*** Opening Extract to read ***

Chemotherapy Combined with Surgery Improves Survival in Difficult-to-Treat Pancreatic Cancer


Pancreatic cancer patients whose tumors surround critical blood vessels may have new treatment options.

A team of researchers from the Mayo Clinic found that patients with pancreatic cancer whose tumors have grown to surround critical blood vessels are candidates for surgery after all, despite popular opinion that the removal of these tumors are a risky option.

Pancreatic cancer tends to metastasize in about half of patients before symptoms begin to appear, ruling out surgery. In a study presented at the annual meeting of the Society for Surgery of the Alimentary Tract, researchers analyzed surgical outcomes from the past 25 years in pancreatic cancer patients who had their disease grow around the veins and arteries located inside and around the pancreas.

Patients who received surgery to remove and reconstruct the arteries and the operations all had the procedure performed in the past 5 years, since the improvement of radiation and chemotherapy.

“We're definitely seeing a revolution,” said Mark Truty, MD, first author of one abstract and senior author of another. “A lot of this has to do with better chemotherapy drugs and use of what we call multimodal therapy: chemotherapy, radiation and then an aggressive operation. Now we can potentially offer these therapies to patients who previously were told they had no options.”

Although there is risk associated with these surgeries, the findings show significant long-term survival and advantage in patients who received chemotherapy and radiation followed by surgery. Patients who underwent surgery without first receiving radiation and chemotherapy had unsuccessful results long-term.

Patients who received chemotherapy and/or radiation before surgery did significantly better long-term. Researchers found that the complication rates have decreased over time.

“All in all, it shows that these patients, who would typically not be offered an operation, can have good short-term and long-term results with the appropriate protocol and treatment sequence,” Truty said.

For a study presented at the Pancreas Club meeting, modern surgical outcomes were analyzed for stage 3 patients whose tumors involved blood vessels and had specific protocol of chemotherapy, radiation, and aggressive surgery. Thus far, 80 patients have gone through the Mayo protocol and their data is available for review.

The results of the study revealed that the median survival for patients after they completed the protocol is approaching 4 years, which is approximately 4 times that of patients who did not have surgery.

Patients who received more chemotherapy before surgery who had a particular tumor marker called CA 19-9 that returns to normal after chemotherapy, or whose tumors were found to have only minimal cancer left when analyzed after removal, were found to have even better results.

Additional findings showed that a majority of patients who had CT scans before surgery revealed that chemotherapy did not shrink the tumors, but once the tumors were removed, most of the cancer was dead.

“We're hoping that data from this analysis will now spread to the rest of the country, and now people will have a road map for how to treat these patients and how to choose which patients will benefit from such complex operations,” Truty said. “Not everyone wants to sign up for these big operations or these long protocols of chemotherapy and radiation. But they have the options available to them to make that educated decision about whether this is something that would benefit them. We're offering an additional bit of hope for a pretty substantial number of patients who had previously been ignored.”

*** Closing Extract to read ***

Copy out the passage of the pancreatic cancer article from "Patients who received more" to "even better results.", word for word.

*** Opening Recorded data ***

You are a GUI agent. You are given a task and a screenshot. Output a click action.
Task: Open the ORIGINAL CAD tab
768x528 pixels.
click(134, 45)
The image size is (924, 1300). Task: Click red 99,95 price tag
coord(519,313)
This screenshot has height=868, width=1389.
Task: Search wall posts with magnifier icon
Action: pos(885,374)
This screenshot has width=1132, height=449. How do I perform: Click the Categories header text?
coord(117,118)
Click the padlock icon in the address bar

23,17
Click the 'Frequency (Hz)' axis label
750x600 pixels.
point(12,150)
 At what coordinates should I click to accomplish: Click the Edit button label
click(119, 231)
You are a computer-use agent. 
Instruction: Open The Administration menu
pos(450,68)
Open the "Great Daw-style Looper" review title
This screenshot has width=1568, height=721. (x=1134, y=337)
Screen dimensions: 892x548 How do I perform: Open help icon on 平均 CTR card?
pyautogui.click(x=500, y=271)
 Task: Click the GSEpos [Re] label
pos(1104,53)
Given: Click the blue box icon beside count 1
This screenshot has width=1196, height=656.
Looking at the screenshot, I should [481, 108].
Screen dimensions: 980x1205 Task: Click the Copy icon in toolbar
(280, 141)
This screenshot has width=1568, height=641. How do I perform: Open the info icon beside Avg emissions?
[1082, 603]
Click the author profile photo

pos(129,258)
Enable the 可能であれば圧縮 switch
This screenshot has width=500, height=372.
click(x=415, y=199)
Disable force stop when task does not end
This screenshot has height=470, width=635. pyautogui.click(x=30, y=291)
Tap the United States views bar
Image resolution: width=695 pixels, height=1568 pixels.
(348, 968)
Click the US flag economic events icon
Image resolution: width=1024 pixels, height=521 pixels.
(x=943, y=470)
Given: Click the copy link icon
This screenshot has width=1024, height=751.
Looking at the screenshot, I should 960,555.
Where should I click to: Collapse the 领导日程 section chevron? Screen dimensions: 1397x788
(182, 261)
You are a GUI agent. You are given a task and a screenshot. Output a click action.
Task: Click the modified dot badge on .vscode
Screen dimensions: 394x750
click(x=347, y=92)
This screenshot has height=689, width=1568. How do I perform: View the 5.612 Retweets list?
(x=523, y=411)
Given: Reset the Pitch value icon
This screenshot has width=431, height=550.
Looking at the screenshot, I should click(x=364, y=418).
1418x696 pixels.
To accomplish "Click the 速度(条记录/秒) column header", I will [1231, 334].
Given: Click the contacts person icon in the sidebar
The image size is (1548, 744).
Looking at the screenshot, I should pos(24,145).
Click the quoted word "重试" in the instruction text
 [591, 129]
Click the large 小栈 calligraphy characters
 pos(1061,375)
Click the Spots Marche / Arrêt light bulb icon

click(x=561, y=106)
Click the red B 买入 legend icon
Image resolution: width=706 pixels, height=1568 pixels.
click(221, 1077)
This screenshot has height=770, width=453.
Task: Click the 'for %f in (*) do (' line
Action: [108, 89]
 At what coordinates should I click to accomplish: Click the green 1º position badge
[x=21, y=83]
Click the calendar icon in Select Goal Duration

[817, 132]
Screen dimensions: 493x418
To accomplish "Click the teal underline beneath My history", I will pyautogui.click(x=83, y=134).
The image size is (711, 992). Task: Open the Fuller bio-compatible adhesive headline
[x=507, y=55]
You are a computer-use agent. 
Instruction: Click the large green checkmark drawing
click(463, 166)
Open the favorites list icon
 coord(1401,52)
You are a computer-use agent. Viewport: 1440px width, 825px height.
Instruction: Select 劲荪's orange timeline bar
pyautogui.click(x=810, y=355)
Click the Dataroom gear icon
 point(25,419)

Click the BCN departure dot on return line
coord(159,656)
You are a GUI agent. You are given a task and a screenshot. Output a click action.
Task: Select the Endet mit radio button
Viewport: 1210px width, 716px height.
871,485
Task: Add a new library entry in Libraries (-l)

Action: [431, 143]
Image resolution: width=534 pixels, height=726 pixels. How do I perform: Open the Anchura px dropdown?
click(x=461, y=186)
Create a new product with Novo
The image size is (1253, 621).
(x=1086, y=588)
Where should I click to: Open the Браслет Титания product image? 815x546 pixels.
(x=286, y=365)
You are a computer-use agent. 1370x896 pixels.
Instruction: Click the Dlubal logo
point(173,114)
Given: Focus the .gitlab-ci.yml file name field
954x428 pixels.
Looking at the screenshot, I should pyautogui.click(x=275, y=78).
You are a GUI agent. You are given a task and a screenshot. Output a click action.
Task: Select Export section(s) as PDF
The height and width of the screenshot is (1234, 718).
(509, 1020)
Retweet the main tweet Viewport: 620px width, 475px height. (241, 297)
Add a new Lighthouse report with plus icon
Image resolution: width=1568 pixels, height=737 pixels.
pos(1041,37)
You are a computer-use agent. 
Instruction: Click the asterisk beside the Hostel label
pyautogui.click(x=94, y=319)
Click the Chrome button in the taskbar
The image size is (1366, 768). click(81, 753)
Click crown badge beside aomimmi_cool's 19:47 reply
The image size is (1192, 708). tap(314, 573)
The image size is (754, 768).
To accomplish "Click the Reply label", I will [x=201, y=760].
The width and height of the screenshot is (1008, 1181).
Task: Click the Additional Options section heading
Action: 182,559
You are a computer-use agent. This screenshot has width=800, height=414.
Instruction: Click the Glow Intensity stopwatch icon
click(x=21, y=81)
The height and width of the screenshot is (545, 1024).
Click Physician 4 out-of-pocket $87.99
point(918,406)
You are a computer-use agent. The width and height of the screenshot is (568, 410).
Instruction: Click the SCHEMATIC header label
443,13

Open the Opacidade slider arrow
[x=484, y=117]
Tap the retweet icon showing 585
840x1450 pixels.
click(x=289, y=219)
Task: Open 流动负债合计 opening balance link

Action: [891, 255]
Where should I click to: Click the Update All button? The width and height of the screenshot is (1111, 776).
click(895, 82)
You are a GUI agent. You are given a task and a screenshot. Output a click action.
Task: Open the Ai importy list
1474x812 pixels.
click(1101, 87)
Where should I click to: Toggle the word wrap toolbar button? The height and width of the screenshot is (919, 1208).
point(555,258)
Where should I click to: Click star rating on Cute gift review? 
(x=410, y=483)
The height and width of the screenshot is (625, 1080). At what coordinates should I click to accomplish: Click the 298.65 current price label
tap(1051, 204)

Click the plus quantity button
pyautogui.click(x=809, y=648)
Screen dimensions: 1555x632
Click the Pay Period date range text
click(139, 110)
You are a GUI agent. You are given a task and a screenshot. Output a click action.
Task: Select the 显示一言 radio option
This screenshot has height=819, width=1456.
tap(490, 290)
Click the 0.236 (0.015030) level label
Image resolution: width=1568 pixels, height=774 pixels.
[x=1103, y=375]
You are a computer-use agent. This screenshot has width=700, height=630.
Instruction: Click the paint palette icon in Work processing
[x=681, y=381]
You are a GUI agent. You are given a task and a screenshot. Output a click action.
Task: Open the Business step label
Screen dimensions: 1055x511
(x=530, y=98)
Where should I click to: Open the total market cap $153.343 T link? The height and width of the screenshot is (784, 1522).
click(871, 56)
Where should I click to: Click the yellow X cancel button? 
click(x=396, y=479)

*** Closing Recorded data ***

* [Answer space]:
Patients who received more chemotherapy before surgery who had a particular tumor marker called CA 19-9 that returns to normal after chemotherapy, or whose tumors were found to have only minimal cancer left when analyzed after removal, were found to have even better results.